• _What to do_
Copy out every line of the listing below, starting at the line that contains "Bookmark this page with the star icon" and continuing through the end of the listing. Leave out the pictures.

** begin **

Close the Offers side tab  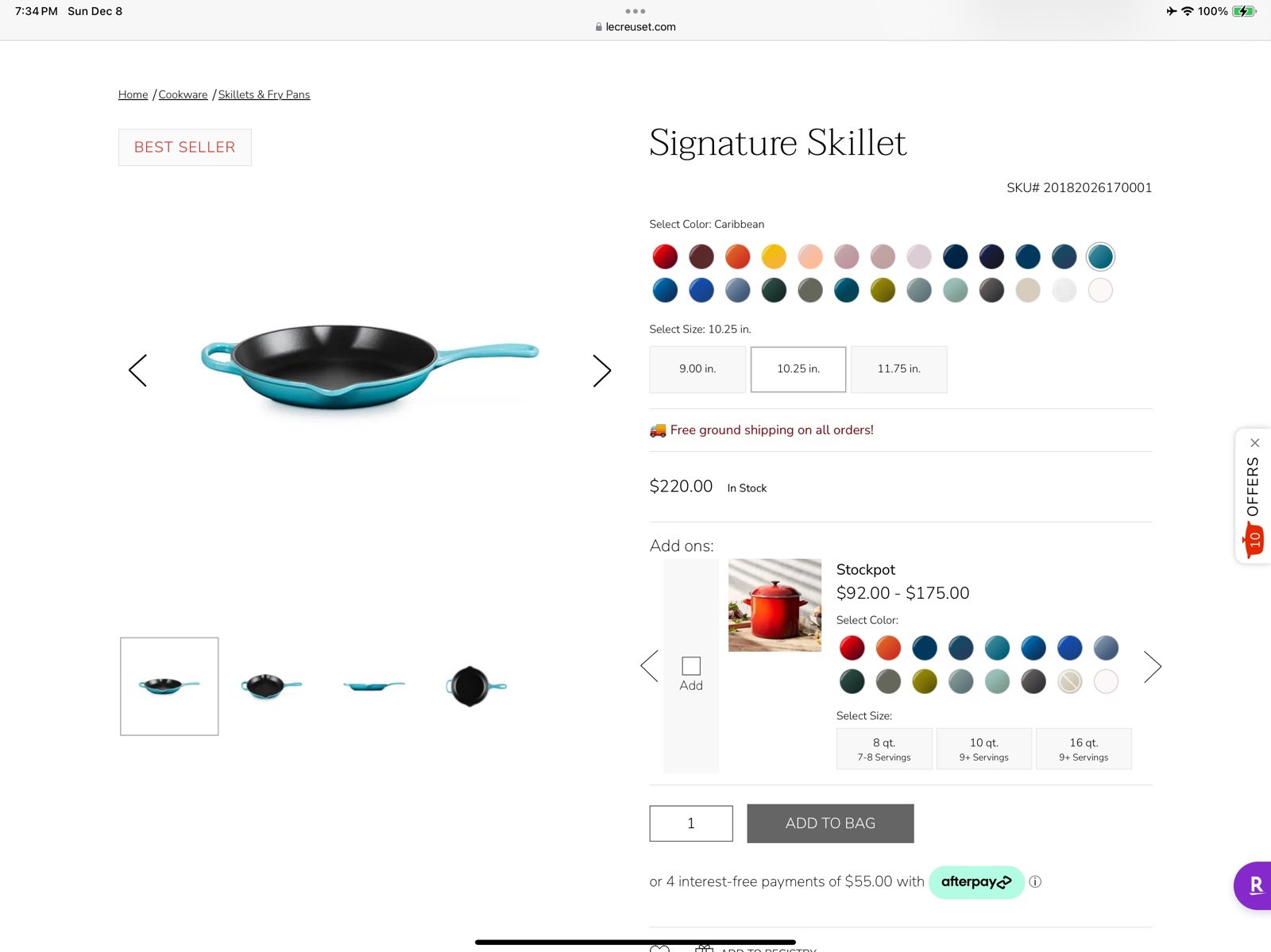point(1255,443)
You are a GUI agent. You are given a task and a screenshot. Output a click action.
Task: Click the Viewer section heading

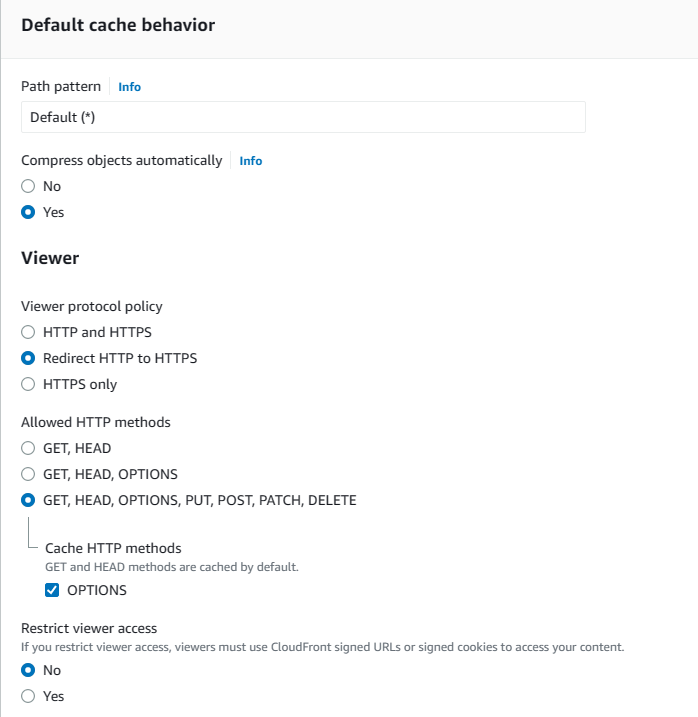pos(50,258)
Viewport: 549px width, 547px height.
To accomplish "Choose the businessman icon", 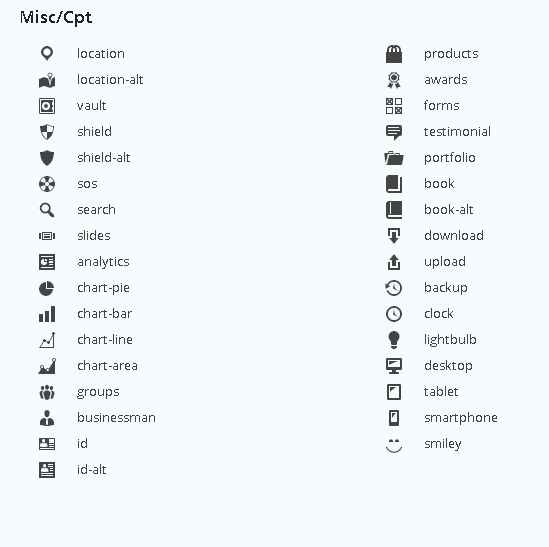I will point(47,418).
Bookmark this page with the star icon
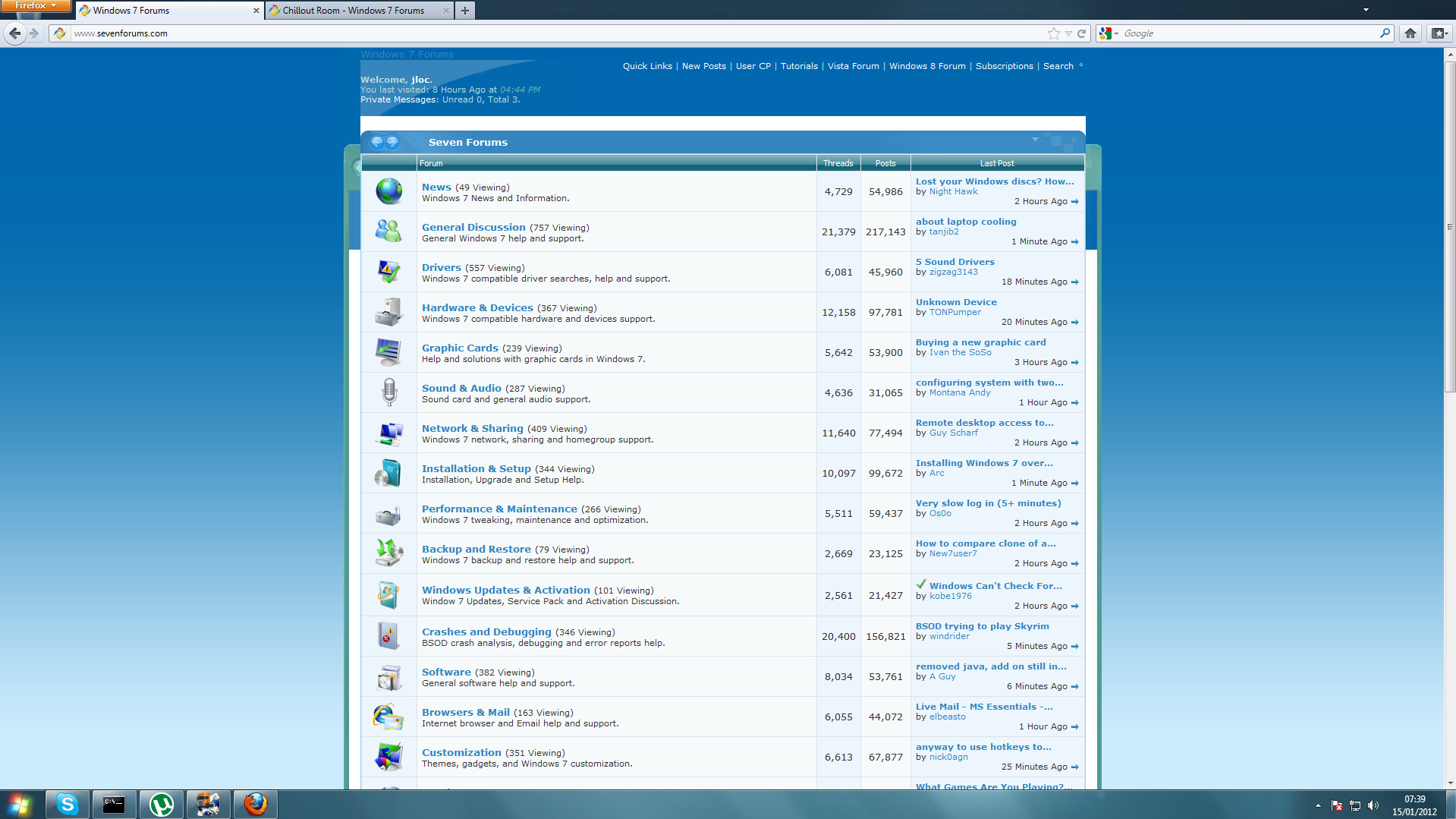 [x=1053, y=33]
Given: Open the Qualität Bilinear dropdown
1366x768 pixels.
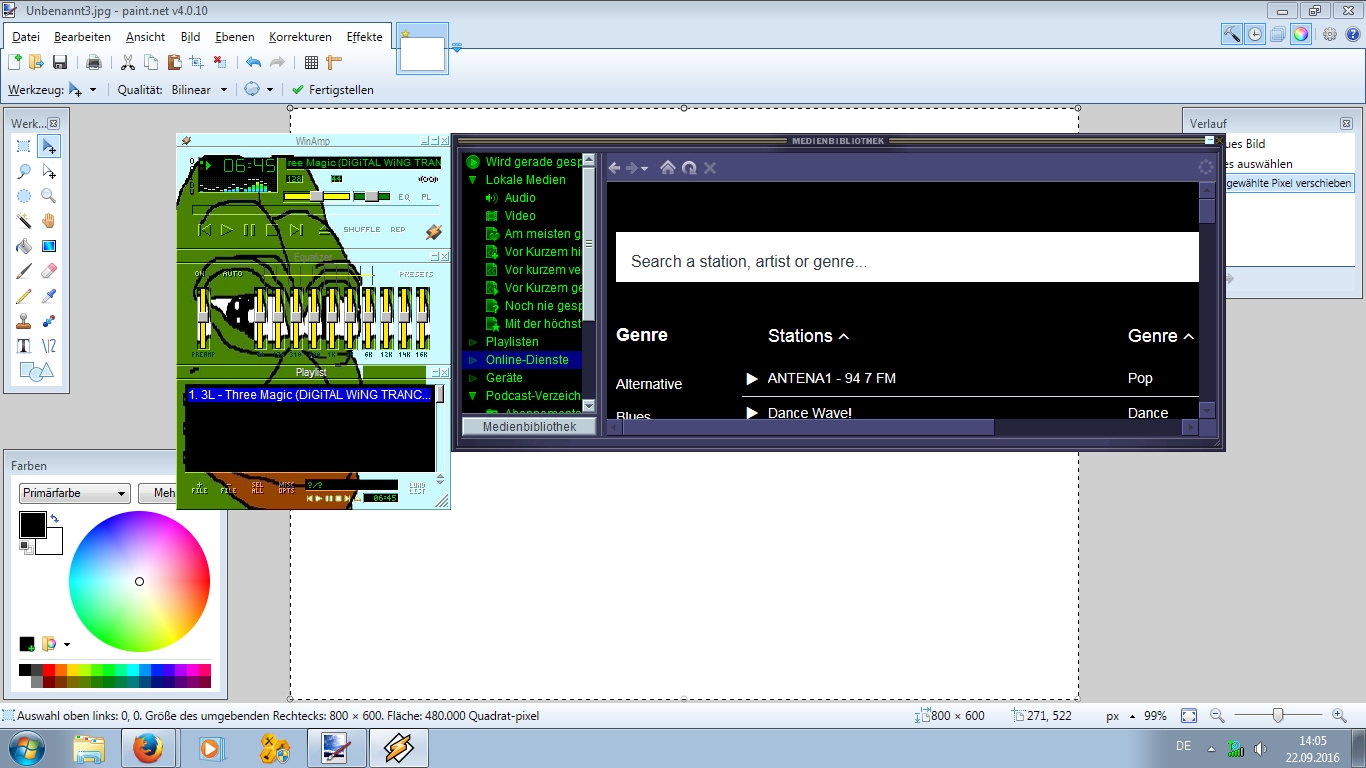Looking at the screenshot, I should 199,89.
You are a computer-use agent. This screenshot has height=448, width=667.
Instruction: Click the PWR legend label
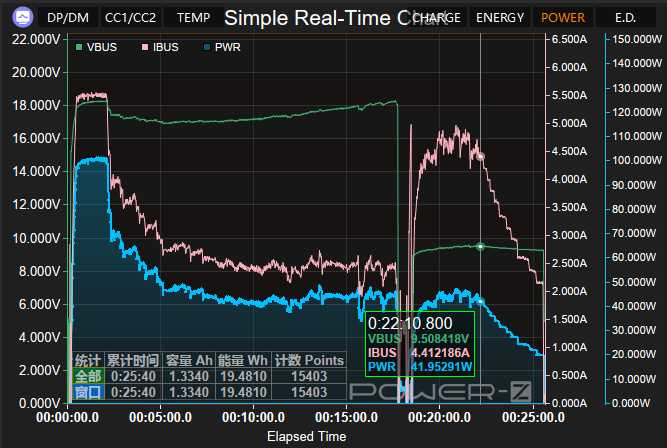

** end **

• _Result of the task_
Bookmark this page with the star icon
 [x=1053, y=33]
Given: Open the Qualität Bilinear dropdown
1366x768 pixels.
Looking at the screenshot, I should 199,89.
You are a computer-use agent. This screenshot has height=448, width=667.
Instruction: Click the PWR legend label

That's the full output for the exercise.